In mathematics, Schur's inequality, named after Issai Schur, establishes that for all non-negative real numbers x, y, z and t,

$x^{t}(x-y)(x-z)+y^{t}(y-z)(y-x)+z^{t}(z-x)(z-y)\geq 0$ with equality if and only if x = y = z or two of them are equal and the other is zero. When t is an even positive integer, the inequality holds for all real numbers x, y and z.

When $t=1$ , the following well-known special case can be derived:

$x^{3}+y^{3}+z^{3}+3xyz\geq xy(x+y)+xz(x+z)+yz(y+z)$ ## Proof

Since the inequality is symmetric in $x,y,z$  we may assume without loss of generality that $x\geq y\geq z$ . Then the inequality

$(x-y)[x^{t}(x-z)-y^{t}(y-z)]+z^{t}(x-z)(y-z)\geq 0$

clearly holds, since every term on the left-hand side of the inequality is non-negative. This rearranges to Schur's inequality.

## Extensions

A generalization of Schur's inequality is the following: Suppose a,b,c are positive real numbers.

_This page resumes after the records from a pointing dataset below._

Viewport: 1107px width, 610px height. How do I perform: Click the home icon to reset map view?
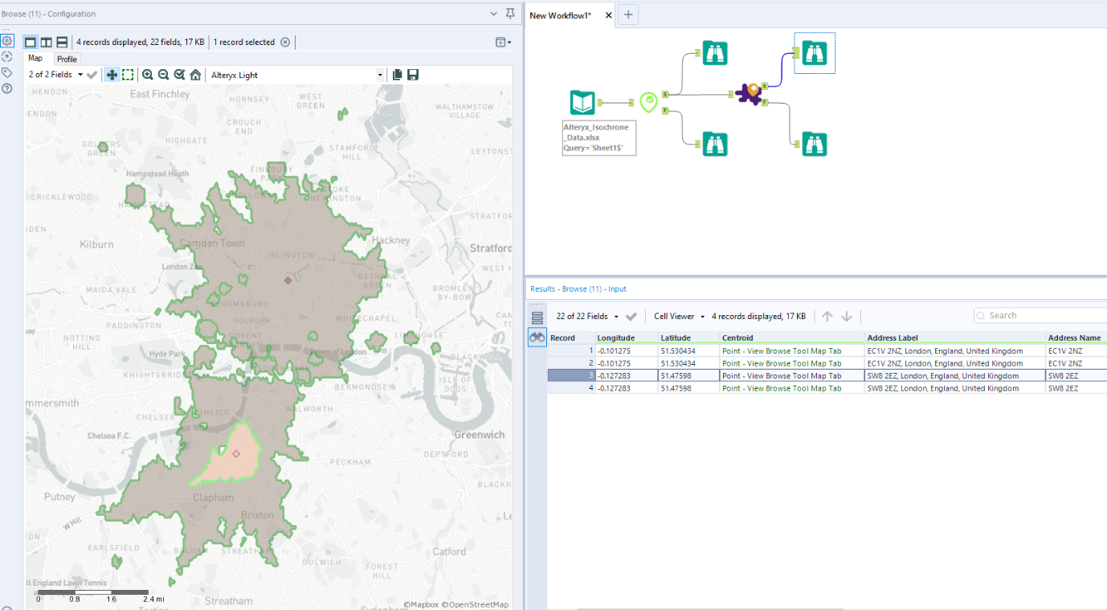click(x=195, y=75)
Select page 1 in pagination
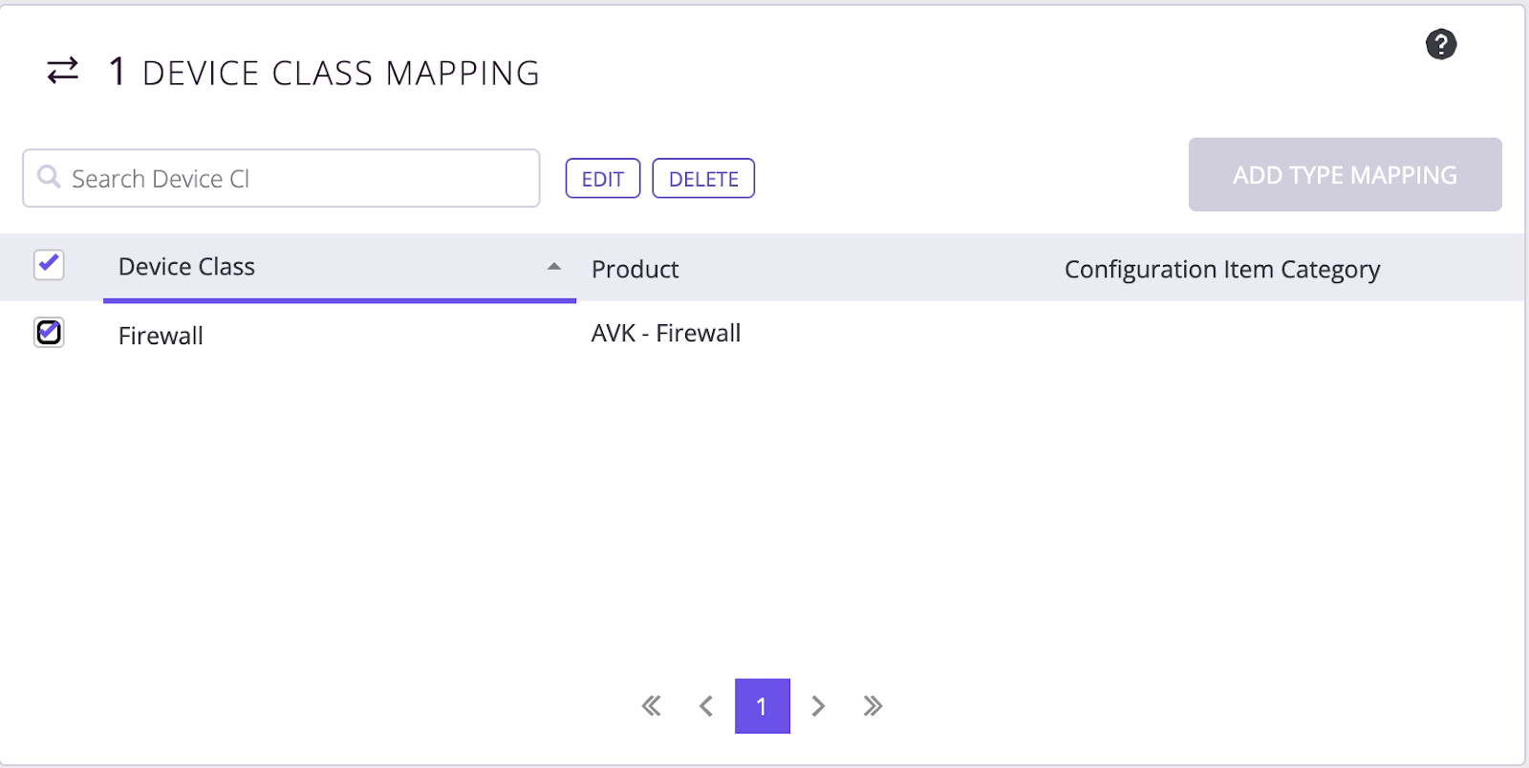1529x768 pixels. coord(763,706)
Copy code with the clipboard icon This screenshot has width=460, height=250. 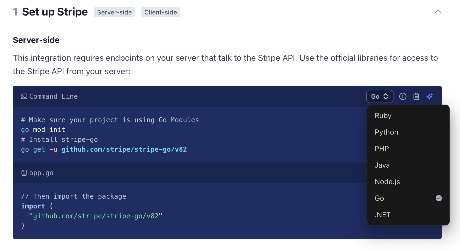pyautogui.click(x=416, y=96)
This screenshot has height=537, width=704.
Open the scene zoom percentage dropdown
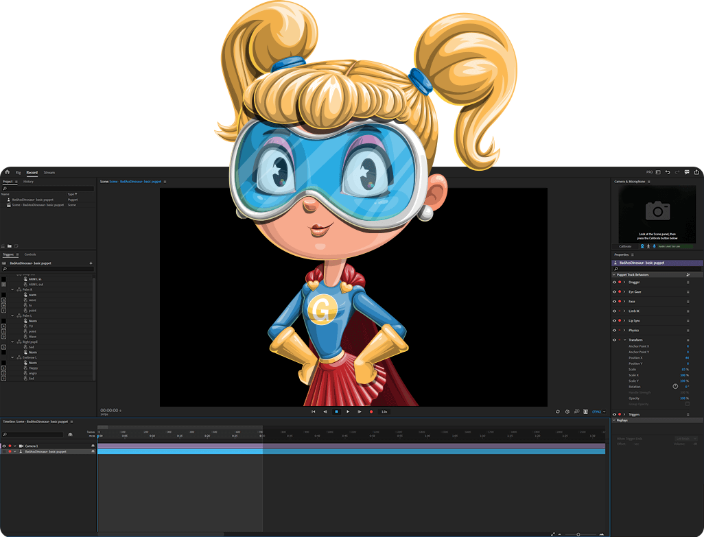[599, 411]
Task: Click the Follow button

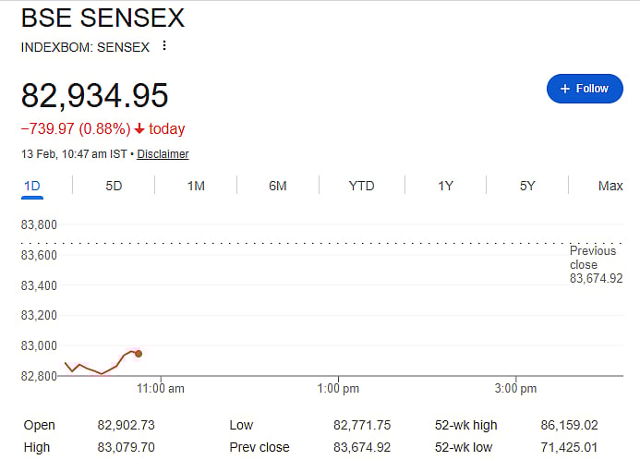Action: 585,89
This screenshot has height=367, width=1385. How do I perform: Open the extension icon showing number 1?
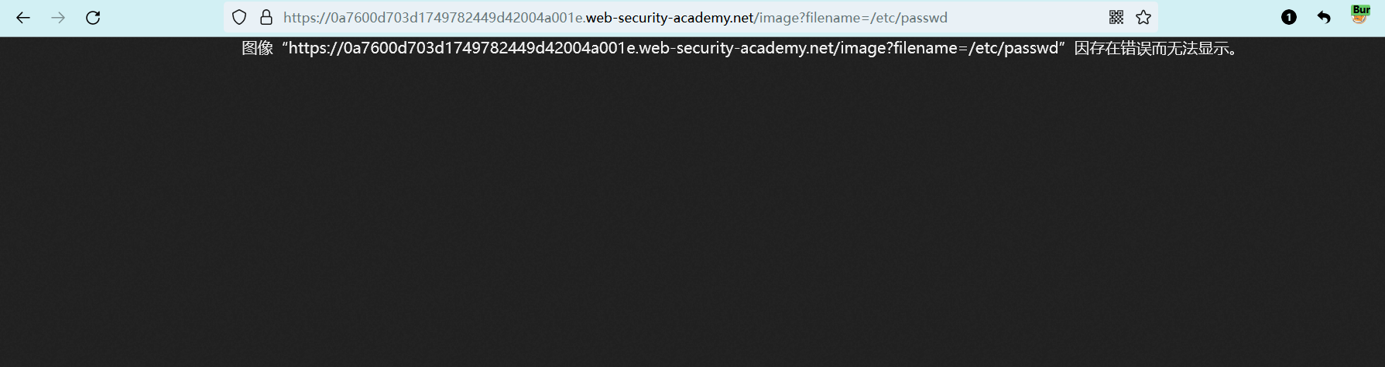coord(1288,17)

If the triples (a,b,c) and (x,y,z) are similarly sorted, then the following inequality holds:

$a(x-y)(x-z)+b(y-z)(y-x)+c(z-x)(z-y)\geq 0.$

In 2007, Romanian mathematician Valentin Vornicu showed that a yet further generalized form of Schur's inequality holds:

Consider $a,b,c,x,y,z\in \mathbb {R}$ , where $a\geq b\geq c$ , and either $x\geq y\geq z$  or $z\geq y\geq x$ . Let $k\in \mathbb {Z} ^{+}$ , and let $f:\mathbb {R} \rightarrow \mathbb {R} _{0}^{+}$  be either convex or monotonic. Then,

${f(x)(a-b)^{k}(a-c)^{k}+f(y)(b-a)^{k}(b-c)^{k}+f(z)(c-a)^{k}(c-b)^{k}\geq 0}.$

The standard form of Schur's is the case of this inequality where x = a, y = b, z = c, k = 1, ƒ(m) = mr.

Another possible extension states that if the non-negative real numbers $x\geq y\geq z\geq v$  with and the positive real number t are such that x + v ≥ y + z then

$x^{t}(x-y)(x-z)(x-v)+y^{t}(y-x)(y-z)(y-v)+z^{t}(z-x)(z-y)(z-v)+v^{t}(v-x)(v-y)(v-z)\geq 0.$